The bell rings on your first day and you shuffle into the beginning of your high school career. There's a commotion sounding all around; kids saying hi to familiar faces, the smells of new supplies filling the room as eager students unzip their fancy pencil cases filled with all types of utensils, some that will never touch the soft edge of their multicolored three-subject notebooks. They move forward through the four years in preparation for life ahead. Many times, it's the same story -- enter high school, make friends, lose friend. You start out with easier classes, and then as academic maturity begins to set in, move on to more rigorous courses -- AP, IB, dual enrollment in community college. When the experience comes to an end, you say goodbye to the friends that borrowed those pens and pencils on the first day of freshman year, and with a certain lack of responsibility, consequently lost them. And then it's college.
But there are some kids who encounter countless abnormal obstacles, which result in giving these kids high school lives that are slightly out of synch with the other US students; some would go as far as to call their educations unorthodox. These kids are seen as different and a little bizarre when they describe their academic careers. Some examples include changing schools because of family problems and moving due to an army officer in the family. This is my story and it is devoted to all those who face these obstacles to their adolescent academics.

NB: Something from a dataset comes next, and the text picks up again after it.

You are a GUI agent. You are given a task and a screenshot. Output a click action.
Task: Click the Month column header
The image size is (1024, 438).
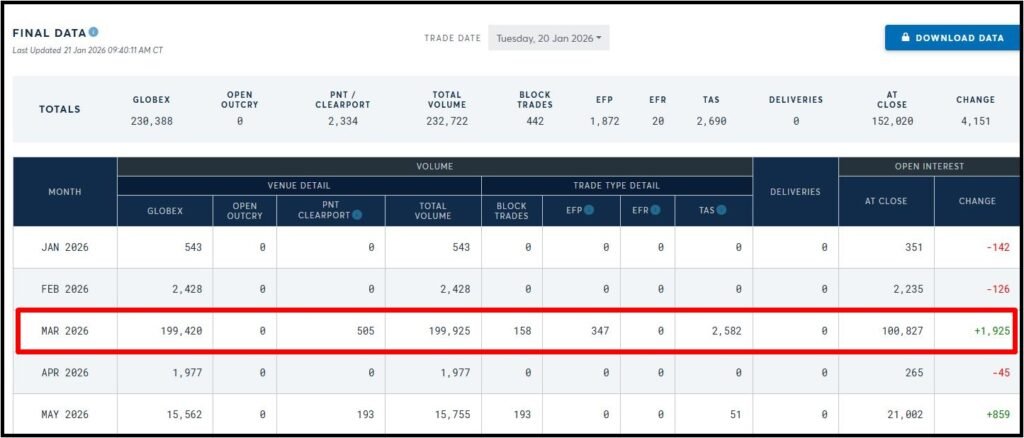pyautogui.click(x=65, y=191)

When ending eighth grade at a private school, I was immediately dropped into a public school environment that was far more dangerous than what I was expecting. There was an average of three to four arrests each day and every student was checked for drugs and weapons upon entering the school in the morning. I chose this school because it offered the best Pre-IB and IB curriculum in my city. I believed that this rigorous curriculum would be a perfect fit and offer me a certain advantage in life. Unfortunately, I came to the realization that the atmosphere within which you are studying and trying to excel counts just as much as the curriculum you are following. I ended the year successfully, but I had been put under unnecessary stress due to the social climate of the institution I was attending. The next year, due to medical problems, I missed a lot of school, and the school refused to aid me in catching up on the work I had missed. I realized that this was no longer the place for me, so I packed my bags and got out of there as fast as I could.
I transferred into a small private school that offered the same program that I had just come from. It truly intrigued me to be in an environment where the teachers were close and personal with the students because of how few of us there were. I finished my sophomore year with flying colors, and was excited to start my journey to obtain the IB diploma.
For those that are not familiar with the IB diploma, it is an international program that was initially designed to accommodate those who were seeking a rigorous academic pathway. Its purpose is to breed well-rounded and authentic individuals that are able to think and create their own lives, rather than follow in the paths of others. This small private school was not well-prepared to teach this program, and being a for-profit organization, the students were seen more as clients than as individuals that were being counseled to succeed in the future. At the end of the year, rather than taking the academic sector of the school one step forward, the program coordinator dragged it five steps backward. We lost all our best teachers, higher level and lower level classes were combined, and generally everything lost every form of structure and organization. This, in addition to family problems, led our family to leave the school and continue to try to find a solution for my final year of high school.
Meanwhile, I came to Greece with my family for vacation. As it is my homeland, the people, the sights, and the energy enchanted me. We had decided on home schooling for my senior year, but in Greece we found an excellent school with a very stable IB program that would provide me with all the tools I needed to succeed. Finally, I have satisfied my hunger for a stable academic position.
These experiences -- which many others have probably gone through before me -- are what have brought me to the level of intellectual and spiritual maturity that I have today. They have taught me to truly absorb everything I can from every situation I am faced with in my life, and come out a little bit smarter every time. Although I have a ways to go, these experiences have taught me many life lessons and forced me to introspect at a much higher degree than I would have ever done at this age.
Not many kids have the exact same experience, nor do they face obstacles even remotely related to mine. But there are many teenagers who go through high school confronting certain barriers that with much work and pain, they are able to overcome. Excelling within such situations always affects the individual in a very positive way; they make him or her a stronger person and prepare them for the future.
There is an old saying, "The soul that gets challenged by storms the most is the soul that matures the fastest." It is better to endure the rain, hail, thunder and lightning at a very young age so that when you reach a point where you have to face each storm again, you know exactly which umbrella to whip out.
So freshmen -- hope for a tough high school career filled with countless good and bad experiences, so that you can enjoy life at its true intensity in the future.